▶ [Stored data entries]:

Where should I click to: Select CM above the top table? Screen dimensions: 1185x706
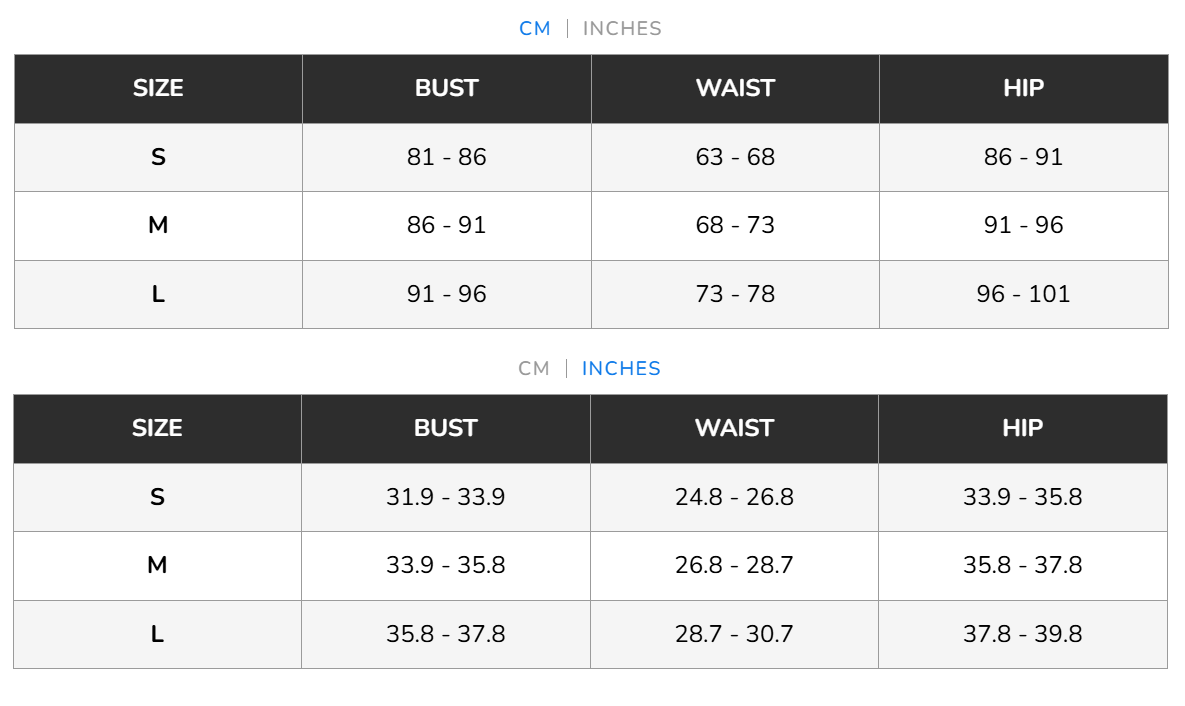point(535,29)
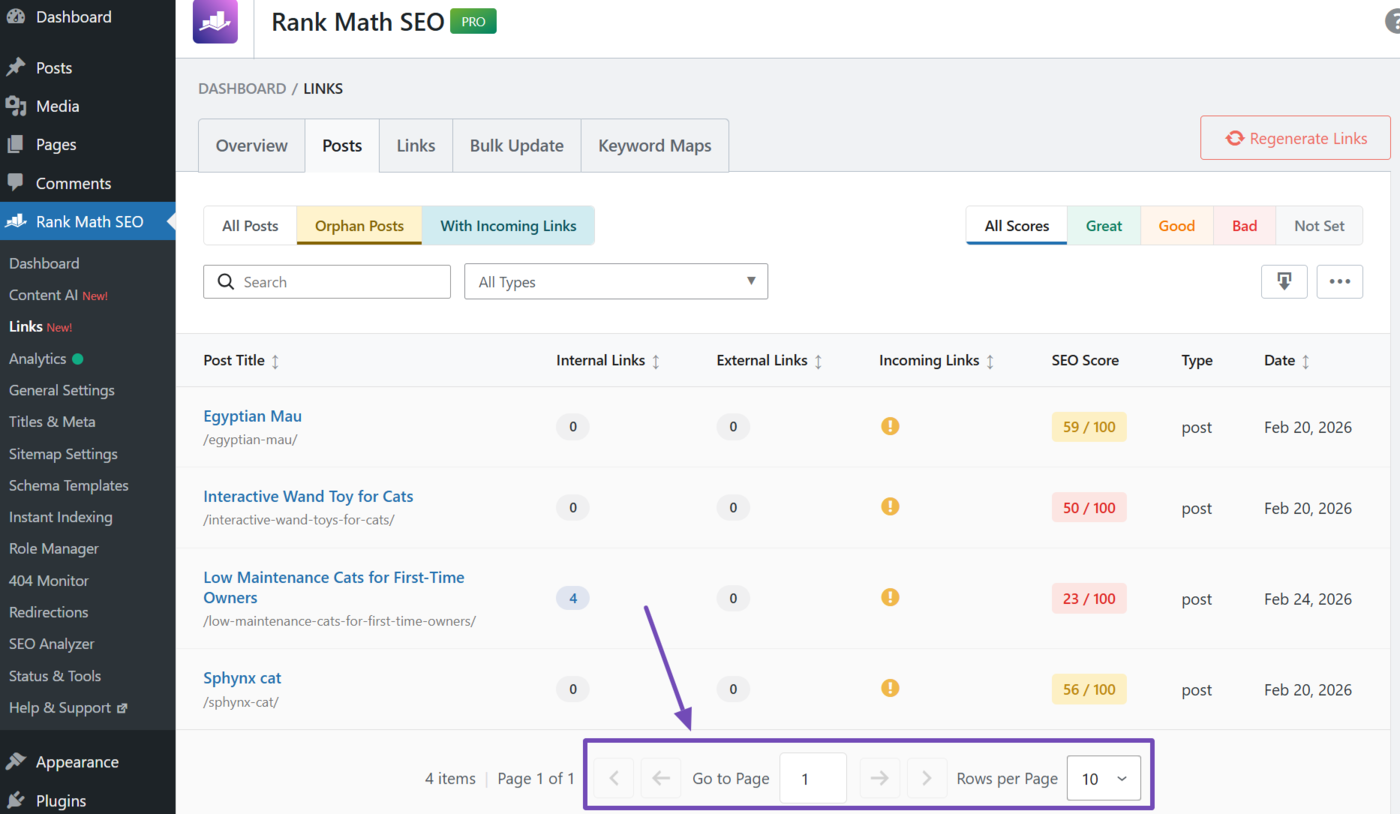Viewport: 1400px width, 814px height.
Task: Open the three-dots more options menu
Action: 1339,282
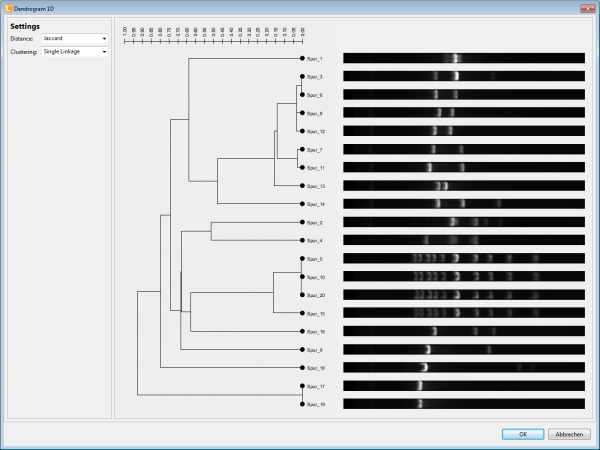This screenshot has width=600, height=450.
Task: Click the Dendrogram 1D window title icon
Action: [8, 7]
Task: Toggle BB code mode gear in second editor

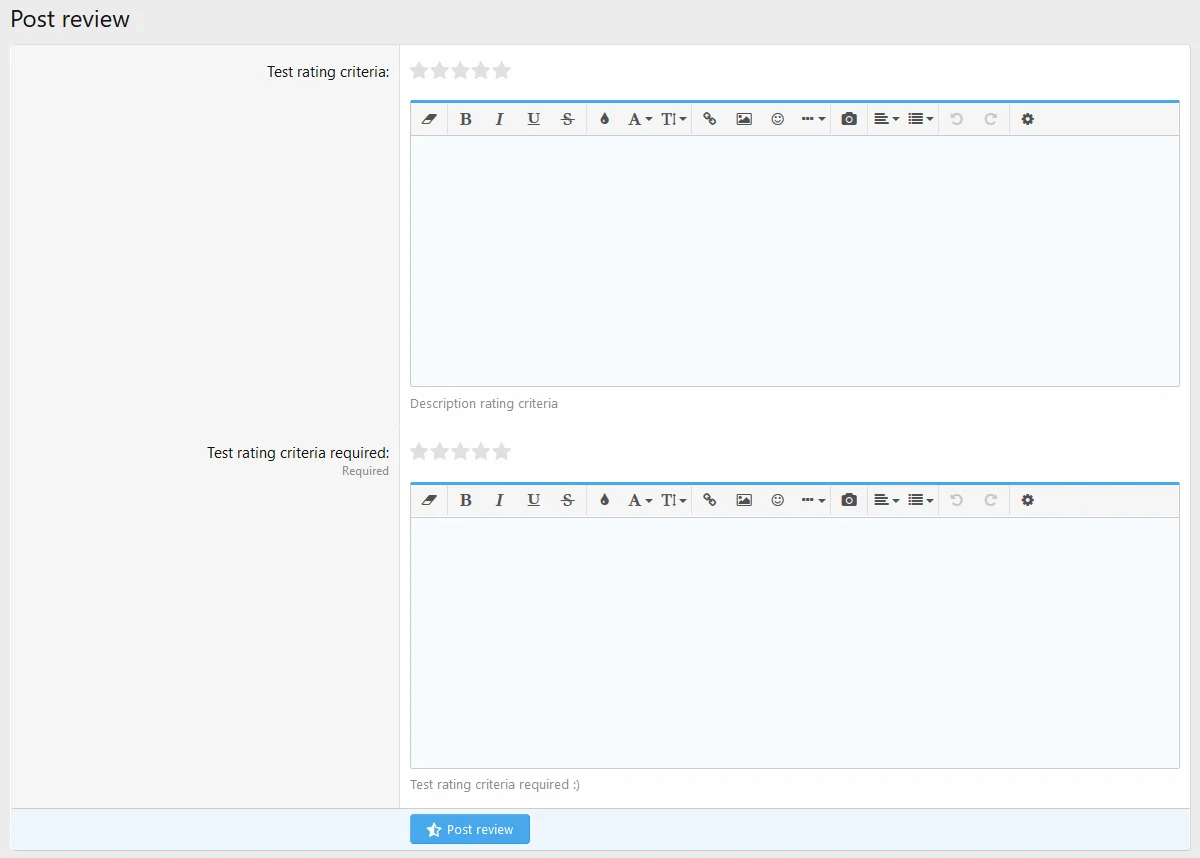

▶ [The task]:
The records above must be copied exactly, with no pictures carried over.

▶ [Written response]:
Where should I click to: Select CM above the top table? Screen dimensions: 1185x706
point(535,29)
Viewport: 1400px width, 814px height.
Task: Open the three-dots more options menu
Action: 1339,282
This screenshot has width=600, height=450.
Task: Click the Dendrogram 1D window title icon
Action: [8, 7]
Task: Toggle BB code mode gear in second editor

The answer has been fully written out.